单机部署AI推理服务在量小的时候够用,但一旦并发量上来,单点故障、无法水平扩展、发布必须停机等问题就会集中爆发。Kubernetes是解决这些问题的标准方案;
去年我们把推理服务从单机迁到K8s,经历了不少踩坑。这篇文章把完整的部署过程和坑点整理出来;
前置条件
K8s集群中需要有GPU节点,并且安装了NVIDIA设备插件:
kubectl apply -f https://raw.githubusercontent.com/NVIDIA/k8s-device-plugin/v0.16.2/deployments/static/nvidia-device-plugin.yml
验证GPU是否可用:
kubectl get nodes -o json | jq '.items[].status.allocatable["nvidia.com/gpu"]'
# 应该返回类似 "1" 或 "4" 这样的数字
Deployment定义
apiVersion: apps/v1
kind: Deployment
metadata:
name: vllm-inference
labels:
app: vllm-inference
spec:
replicas: 2
selector:
matchLabels:
app: vllm-inference
template:
metadata:
labels:
app: vllm-inference
spec:
containers:
- name: vllm
image: your-registry/vllm-server:latest
env:
- name: MODEL_NAME
value: "Qwen/Qwen2.5-7B-Instruct"
- name: MAX_MODEL_LEN
value: "8192"
ports:
- containerPort: 8000
name: http
resources:
limits:
nvidia.com/gpu: 1
memory: "32Gi"
requests:
nvidia.com/gpu: 1
memory: "16Gi"
readinessProbe:
httpGet:
path: /health
port: 8000
initialDelaySeconds: 300
periodSeconds: 10
volumeMounts:
- name: model-cache
mountPath: /root/.cache/huggingface
volumes:
- name: model-cache
persistentVolumeClaim:
claimName: model-cache-pvc
几个关键点。resources里声明nvidia.com/gpu: 1,K8s调度器会把这个Pod分配到有GPU的节点上。readinessProbe的initialDelaySeconds设300秒,给模型加载留足够时间——Pod在这段时间内不会被标记为Ready,流量不会打过来。PVC挂载模型缓存目录,Pod重建后不用重新下载模型。
Service和Ingress
apiVersion: v1
kind: Service
metadata:
name: vllm-service
spec:
selector:
app: vllm-inference
ports:
- port: 80
targetPort: 8000
type: ClusterIP
---
apiVersion: networking.k8s.io/v1
kind: Ingress
metadata:
name: vllm-ingress
annotations:
nginx.ingress.kubernetes.io/proxy-read-timeout: "300"

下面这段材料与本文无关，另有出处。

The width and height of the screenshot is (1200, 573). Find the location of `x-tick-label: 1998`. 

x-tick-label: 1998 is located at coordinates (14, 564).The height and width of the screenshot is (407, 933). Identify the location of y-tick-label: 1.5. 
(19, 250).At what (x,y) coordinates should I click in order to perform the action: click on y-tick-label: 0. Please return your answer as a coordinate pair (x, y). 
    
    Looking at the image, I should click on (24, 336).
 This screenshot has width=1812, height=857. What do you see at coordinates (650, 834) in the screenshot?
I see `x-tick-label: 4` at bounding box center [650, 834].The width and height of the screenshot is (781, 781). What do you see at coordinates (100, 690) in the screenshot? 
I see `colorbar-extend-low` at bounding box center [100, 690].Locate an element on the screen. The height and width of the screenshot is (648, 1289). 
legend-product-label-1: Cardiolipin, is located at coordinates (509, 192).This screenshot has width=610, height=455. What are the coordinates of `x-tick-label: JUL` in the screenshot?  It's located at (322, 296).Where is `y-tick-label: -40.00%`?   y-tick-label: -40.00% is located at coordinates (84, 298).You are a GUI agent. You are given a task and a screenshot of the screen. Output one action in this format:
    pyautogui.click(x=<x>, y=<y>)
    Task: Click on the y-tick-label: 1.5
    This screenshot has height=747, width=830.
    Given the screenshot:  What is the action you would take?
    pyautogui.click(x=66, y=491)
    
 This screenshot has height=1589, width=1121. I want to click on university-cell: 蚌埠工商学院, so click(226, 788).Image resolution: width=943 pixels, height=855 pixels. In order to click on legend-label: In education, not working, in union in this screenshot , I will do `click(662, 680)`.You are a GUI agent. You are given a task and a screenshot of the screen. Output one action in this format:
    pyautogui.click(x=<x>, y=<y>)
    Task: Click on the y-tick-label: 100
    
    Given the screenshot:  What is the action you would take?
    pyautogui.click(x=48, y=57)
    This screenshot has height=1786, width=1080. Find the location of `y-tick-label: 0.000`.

nginx.ingress.kubernetes.io/proxy-send-timeout: "300"
spec:
rules:
- host: llm.internal.company.com
http:
paths:
- path: /
pathType: Prefix
backend:
service:
name: vllm-service
port:
number: 80
proxy-read-timeout和proxy-send-timeout必须设大,大模型推理的响应时间可能超过60秒,默认的60秒超时会导致请求失败。
自动扩缩容
apiVersion: autoscaling/v2
kind: HorizontalPodAutoscaler
metadata:
name: vllm-hpa
spec:
scaleTargetRef:
apiVersion: apps/v1
kind: Deployment
name: vllm-inference
minReplicas: 1
maxReplicas: 4
metrics:
- type: Resource
resource:
name: nvidia.com/gpu
target:
type: Utilization
averageUtilization: 70
注意:GPU的HPA需要自定义metrics,因为K8s原生的Resource metrics不一定能正确反映GPU利用率。建议用Prometheus Adapter把vLLM暴露的gpu_cache_usage_perc指标接入HPA。
模型缓存PVC
apiVersion: v1
kind: PersistentVolumeClaim
metadata:
name: model-cache-pvc
spec:
accessModes:
- ReadOnlyMany # 多个Pod共享只读
storageClassName: nfs
resources:
requests:
storage: 100Gi
ReadOnlyMany是关键——多个推理Pod共享同一个模型缓存,不用每个Pod都下载一份。用NFS或Ceph提供共享存储。
监控
Prometheus采集vLLM内置指标(http://vllm-service:8000/metrics),Grafana做可视化。关键指标:请求延迟P50/P95/P99、QPS、GPU显存利用率、KV Cache使用率、请求队列长度。
踩坑记录
Pod驱逐方面,K8s在节点资源不足时会驱逐Pod。推理Pod被驱逐后重新调度需要重新加载模型,恢复时间很长。用PodDisruptionBudget保证至少一个Pod始终运行。镜像拉取方面,vLLM镜像加上CUDA基础层大约10GB+,首次拉取很慢。建议预拉取到所有GPU节点。
写在最后
K8s部署AI推理服务的复杂度不低,但回报也很大:故障自愈、滚动更新、弹性伸缩。对于需要7x24运行的生产服务来说,这是必经之路。